:: Task input ::

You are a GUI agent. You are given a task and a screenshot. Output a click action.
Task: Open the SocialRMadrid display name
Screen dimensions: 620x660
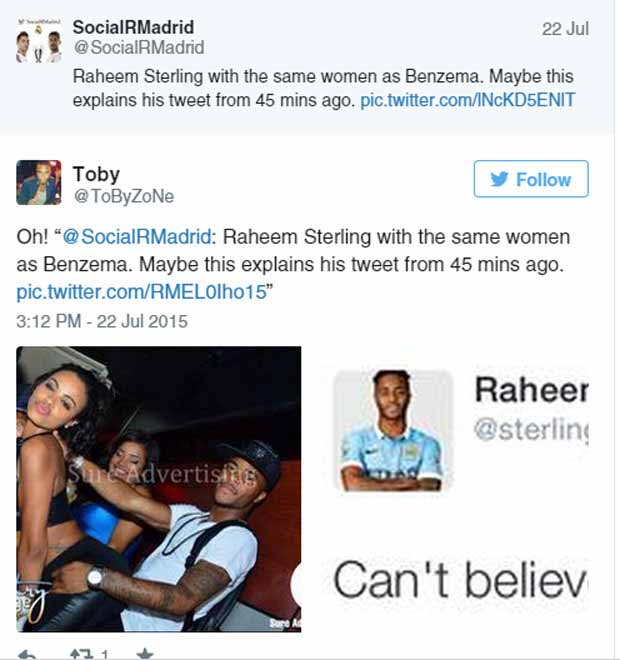click(133, 27)
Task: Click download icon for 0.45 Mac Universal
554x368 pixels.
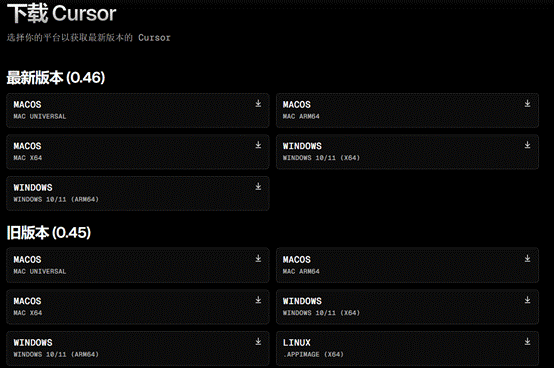Action: pyautogui.click(x=258, y=259)
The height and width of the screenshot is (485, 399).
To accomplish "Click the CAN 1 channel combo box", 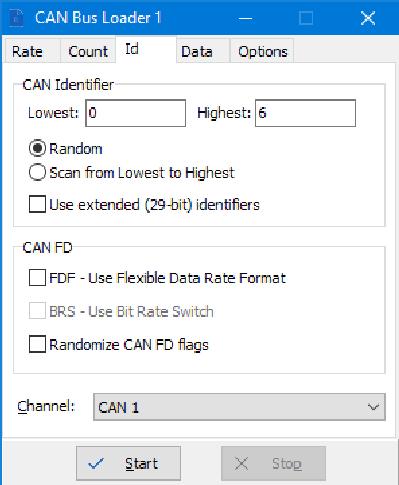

:::

▸ **Task objective**
Final stretch of the data: repeat exactly each line from the one containing "Task: Open the SocialRMadrid display name" through the last, and omit all pictures.

▸ **Completed exercise**
Task: Open the SocialRMadrid display name
Screen dimensions: 620x660
click(133, 27)
Task: Click download icon for 0.45 Mac Universal
554x368 pixels.
Action: pyautogui.click(x=258, y=259)
The height and width of the screenshot is (485, 399).
To accomplish "Click the CAN 1 channel combo box", 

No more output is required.